Supplied passage:
※ ※ ※

Data science and machine learning professionals have driven the adoption of the Python programming language, but data science and machine learning are still lacking key tools in business and have room to grow before becoming essential for decision-making, according to Anaconda, the maker of a data science distribution of Python.
Most respondents (63%) said they used Python frequently or always while 71% of educators said they’re teaching machine learning and data science with Python, which has become popular because of its ease of use and easy learning curve. An impressive 88% of students said they were being taught Python in preparation to enter the data science/machine learning field.
Over a third of 4,299 data science professionals, students and academics who responded to Anaconda’s online survey this April to May said their organizations decreased investments in data science, while 26% increased their investment and 24% said investments were flat. It’s not clear what impact the pandemic has had on investments in data science tools and technology.

※ ※ ※

Set of tasks:
**A)** Summarize the article above on Anaconda's survey in two sentences.
**B)** In the article on Anaconda's survey, what percentage of students said they were being taught Python to prepare for the data science/machine learning field?

Data shown:
※ ※ ※

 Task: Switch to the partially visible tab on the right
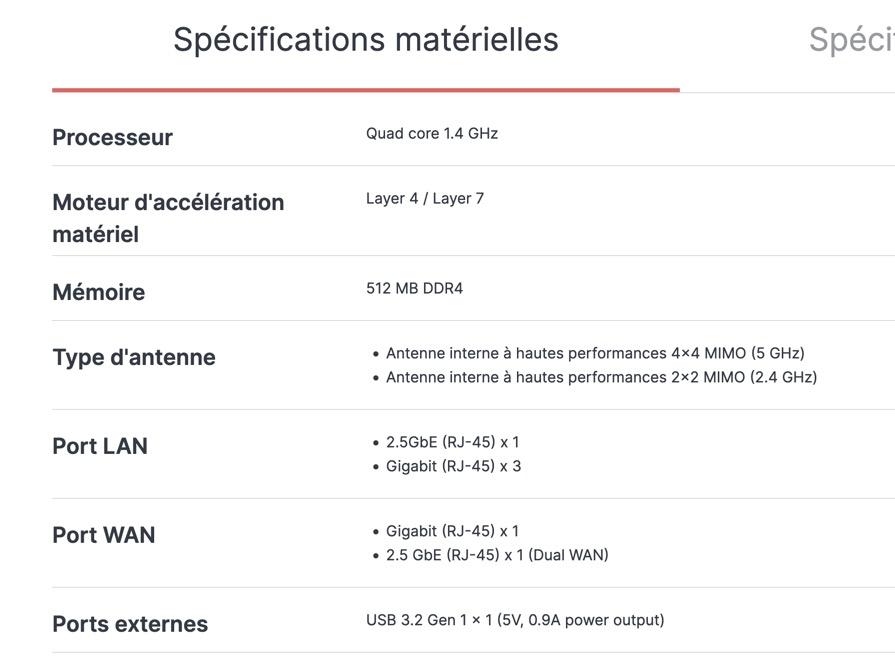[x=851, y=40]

※ ※ ※

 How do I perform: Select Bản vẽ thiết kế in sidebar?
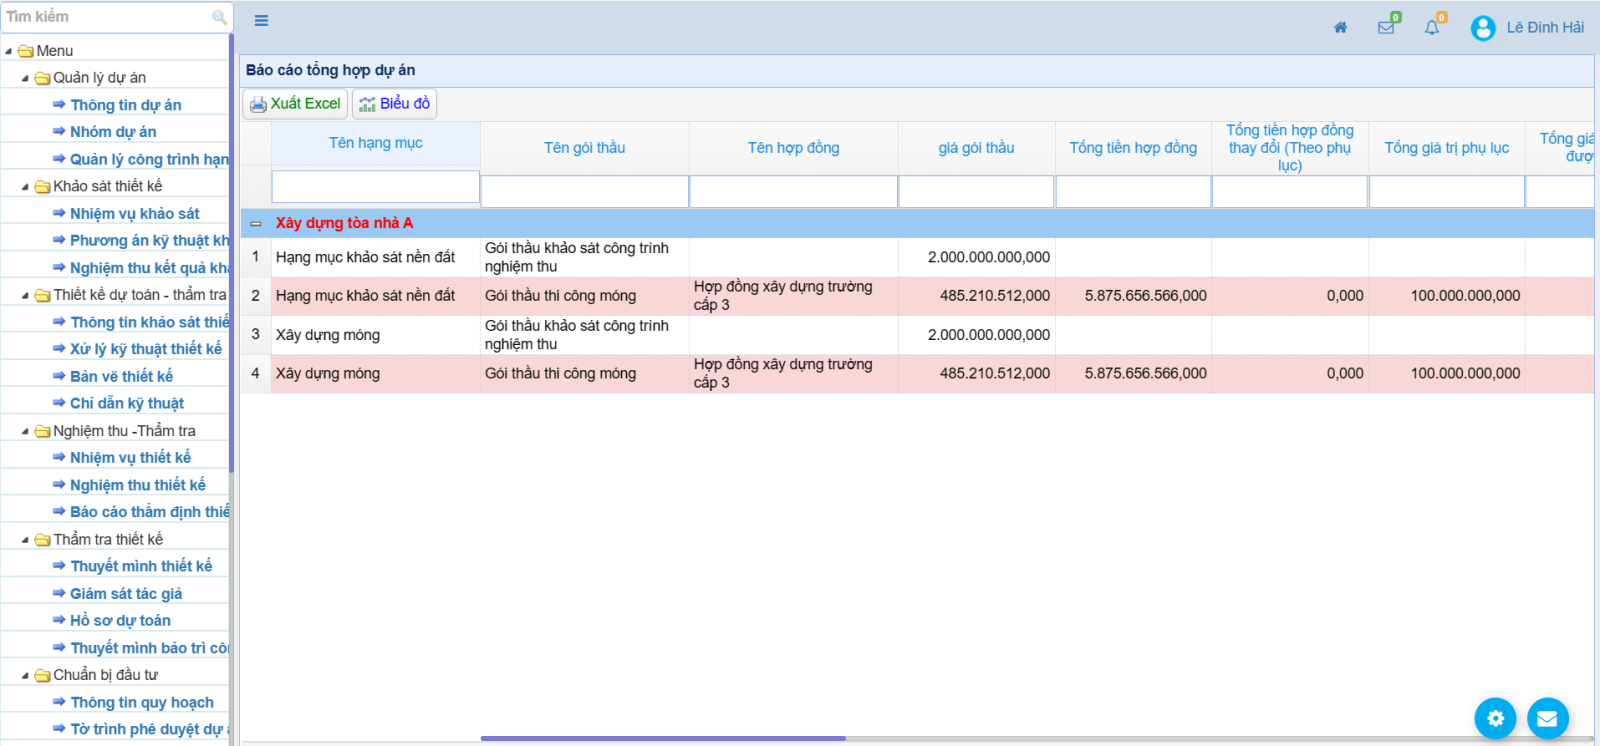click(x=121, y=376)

※ ※ ※

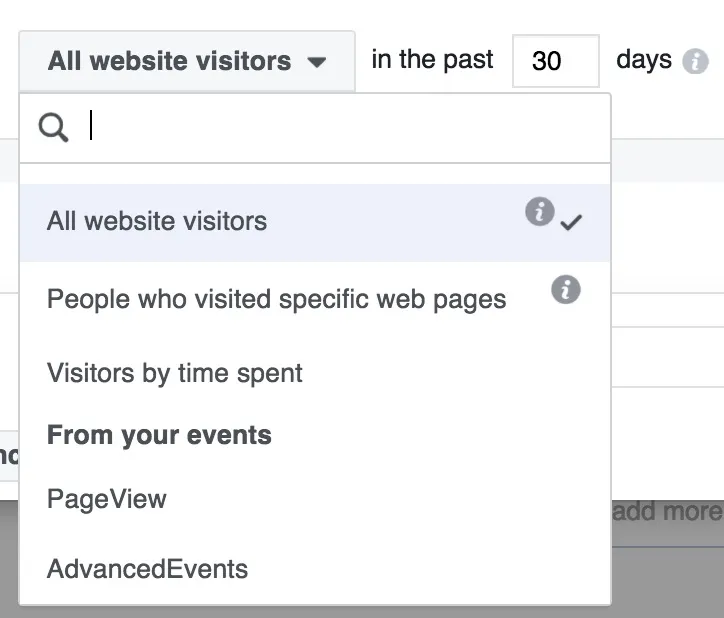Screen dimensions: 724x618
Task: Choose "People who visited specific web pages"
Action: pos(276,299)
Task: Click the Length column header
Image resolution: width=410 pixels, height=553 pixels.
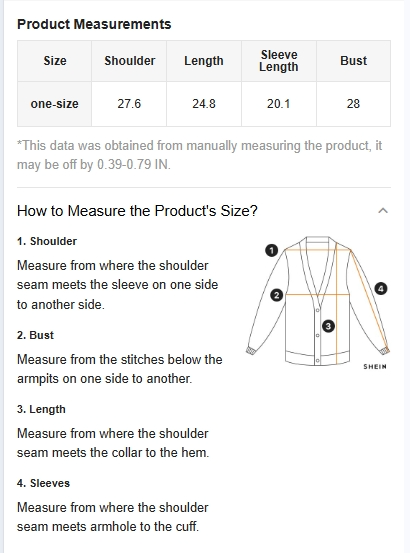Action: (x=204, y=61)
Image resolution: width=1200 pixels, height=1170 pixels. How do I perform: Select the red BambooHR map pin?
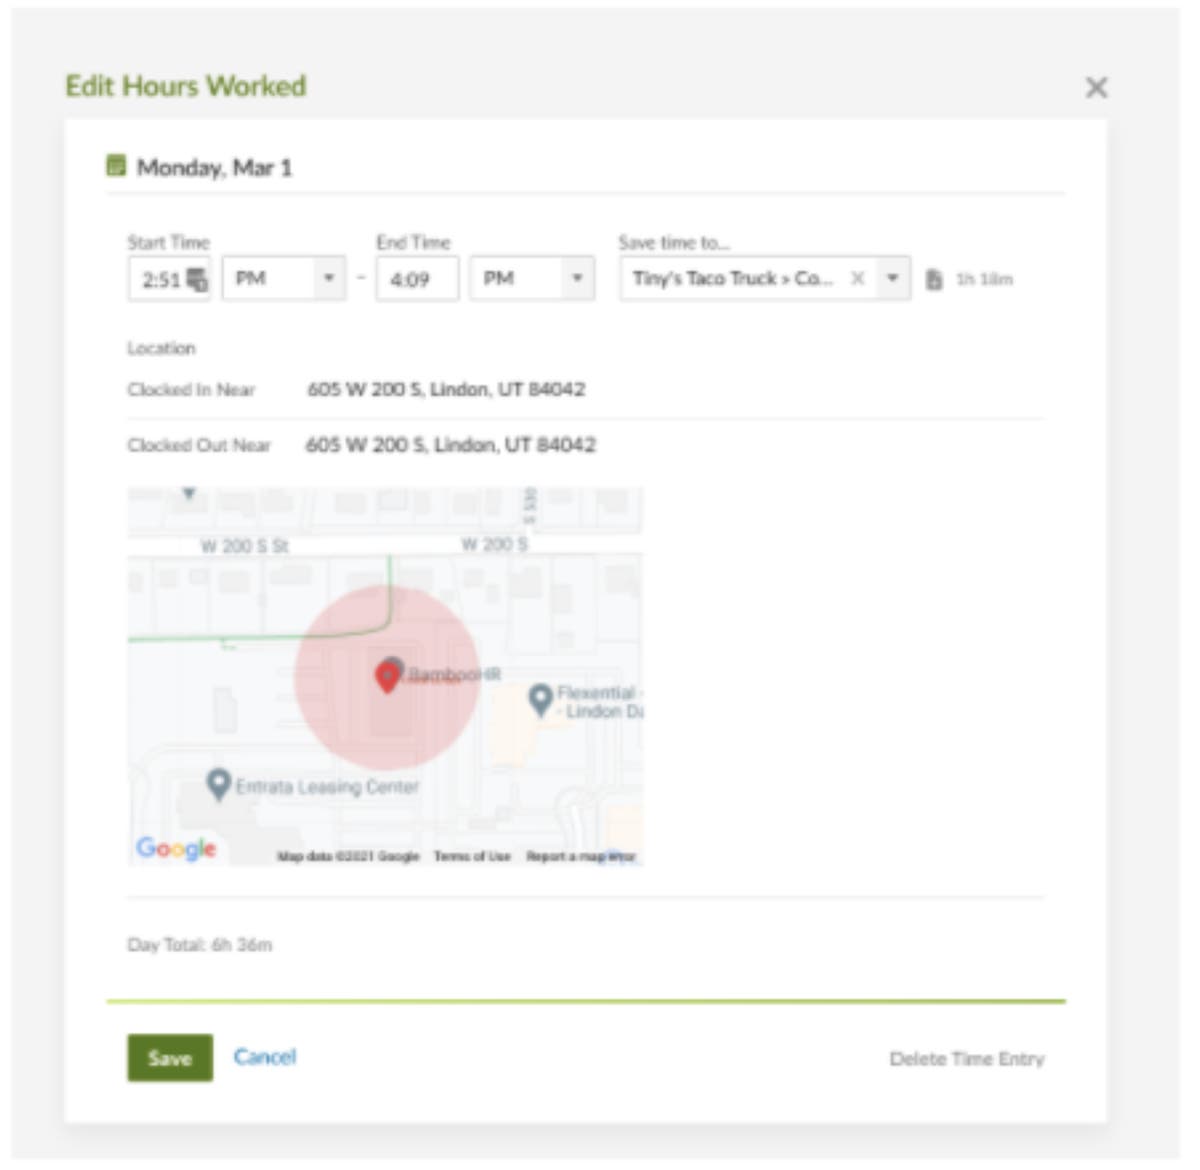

※ ※ ※

Activity answers:
**A)** According to Anaconda, data science and machine learning professionals have driven the adoption of Python, which 63% of respondents use frequently or always and which most educators and students report teaching or learning for the field. Yet data science still lacks key tools in business, and over a third of the 4,299 respondents said their organizations decreased investment in it, while 26% increased it and 24% kept it flat.

**B)** 88% of students.